▸ **Exercises to complete**
**1)** Summarize the Foxcatcher review in two sentences.
**2)** Set down the Foxcatcher review word for word, everything from "Then there is" down to "big screen outings.".

FOXCATCHERFOXCATCHER

The full verdict: With pun fully intended, Foxcatcher is a movie to wrestle with.

Director Bennett Miller has fused his previous two biggest successes, Moneyball and Capote, for this true crime sports movie that puts the audience in a series of submission holds. And will have some tapping out.

Beginning in 1987, initial focus is on Olympic wrestling gold medalist Mark Schultz (Tatum), now reduced to signing on and delivering uninspiring talks at local junior highs.

Mark is in the shadow of big brother Dave (Ruffalo). Also a gold medal winning Olympian, Dave is likable, confident and a naturally gifted wrestler, whereas Mark is stand-offish, self-doubting and reliant on Dave’s strong coaching to win.

Into Mark’s life comes John Du Pont (Carell). Flying Mark to his palatial 800 acre Foxcatcher estate, Du Pont tells the awestruck wrestler he intends to fund his bid for Olympic greatness at Seoul ’88.

Cracks appear almost immediately as Mark informs Du Pont Dave has elected not to join them. “You can’t buy Dave”, Mark tells the baffled plutocrat.

Told with stark, detached visuals, Foxcatcher is one of the chilliest films you will see. Every scene is permeated with a disquieting coolness, Miller infusing the film with Du Pont’s alienated, anti-social awkwardness.

Come awards season, Carell may receive the recognition for an against-type, make-up heavy turn, but no-one puts a foot wrong (including Sienna Miller as Dave’s supportive wife and Vanessa Redgrave as Du Pont’s belittling mother).

Foxcatcher - Steve Carell, John Du PontFoxcatcher - Steve Carell, Mark Ruffalo, John Du Pont, Dave Schultz

Without hyperbole Tatum rivals De Niro’s Jake La Motta for his performance of a man unable to articulate his demons other than through physical action. With hunched shoulders, shuffling gait, and nose and gum prosthetics to flatten his features, Tatum becomes simian (and is pointedly referred to as “an ungrateful ape” by Du Pont when the rot sets in).

Balancing Mark is Dave, and after Zodiac and Just Like Heaven is the third time the instantly likeable Ruffalo has played someone with that instantly good-guy name.

Tatum and Carell get the attention grabbing damaged characters, but Ruffalo brings an essential light, lifting the film whenever he’s on screen. So it’s a relief when Dave agrees to relocate to Foxcatcher to coach the national wrestling team…

The initially absurd idea of Tatum and Ruffalo as brothers is dispelled early on when they spar. Fluid together, with a lifetime of support and competition conveyed in the grappling, everything you need to know about Dave’s relationship with Mark is captured in one perfect scene.

Then there is Du Pont. A fabulously wealthy sociopath, he is a man craving genuine recognition and acceptance after a lifetime of material gain and zero emotional support. Carell is attention-grabbing in the role, coupling the neediness of The Office’s Michael Scott with the darkness the actor Carell frequently brings to his big screen outings.

▸ **Recorded information**
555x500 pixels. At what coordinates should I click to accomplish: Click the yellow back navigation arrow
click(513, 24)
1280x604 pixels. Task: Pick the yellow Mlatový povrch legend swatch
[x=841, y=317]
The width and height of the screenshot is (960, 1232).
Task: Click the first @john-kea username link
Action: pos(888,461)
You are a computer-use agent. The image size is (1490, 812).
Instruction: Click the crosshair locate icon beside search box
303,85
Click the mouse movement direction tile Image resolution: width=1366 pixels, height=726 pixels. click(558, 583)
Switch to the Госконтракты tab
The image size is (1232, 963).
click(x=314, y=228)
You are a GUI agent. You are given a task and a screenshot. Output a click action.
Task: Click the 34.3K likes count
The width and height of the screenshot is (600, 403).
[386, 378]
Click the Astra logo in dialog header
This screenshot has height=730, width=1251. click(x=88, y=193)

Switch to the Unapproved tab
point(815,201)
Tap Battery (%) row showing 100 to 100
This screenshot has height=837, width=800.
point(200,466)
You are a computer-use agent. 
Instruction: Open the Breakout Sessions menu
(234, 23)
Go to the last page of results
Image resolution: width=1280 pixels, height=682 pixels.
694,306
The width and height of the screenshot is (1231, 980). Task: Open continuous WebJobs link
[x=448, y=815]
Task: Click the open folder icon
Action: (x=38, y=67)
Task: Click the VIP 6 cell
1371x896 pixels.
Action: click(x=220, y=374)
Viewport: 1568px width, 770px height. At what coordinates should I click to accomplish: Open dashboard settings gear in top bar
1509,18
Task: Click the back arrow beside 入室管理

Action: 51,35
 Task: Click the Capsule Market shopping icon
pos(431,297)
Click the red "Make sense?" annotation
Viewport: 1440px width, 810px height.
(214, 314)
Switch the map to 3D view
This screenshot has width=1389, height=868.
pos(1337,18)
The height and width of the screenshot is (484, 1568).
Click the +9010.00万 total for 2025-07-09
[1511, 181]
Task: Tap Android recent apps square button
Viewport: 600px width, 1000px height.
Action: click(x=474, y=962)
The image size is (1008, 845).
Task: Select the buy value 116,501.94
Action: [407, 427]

▸ **Correct answers**
**1)** The review calls Foxcatcher, Bennett Miller's true crime sports movie, one of the chilliest films you will see. It follows Olympic wrestler Mark Schultz, his brother Dave, and the wealthy John Du Pont, who offers to fund Mark's bid for gold at Seoul '88, and it praises the whole cast, especially Tatum's physical performance as Mark, Ruffalo's light as Dave, and Carell's attention-grabbing turn as the sociopathic Du Pont.

**2)**
Then there is Du Pont. A fabulously wealthy sociopath, he is a man craving genuine recognition and acceptance after a lifetime of material gain and zero emotional support. Carell is attention-grabbing in the role, coupling the neediness of The Office’s Michael Scott with the darkness the actor Carell frequently brings to his big screen outings.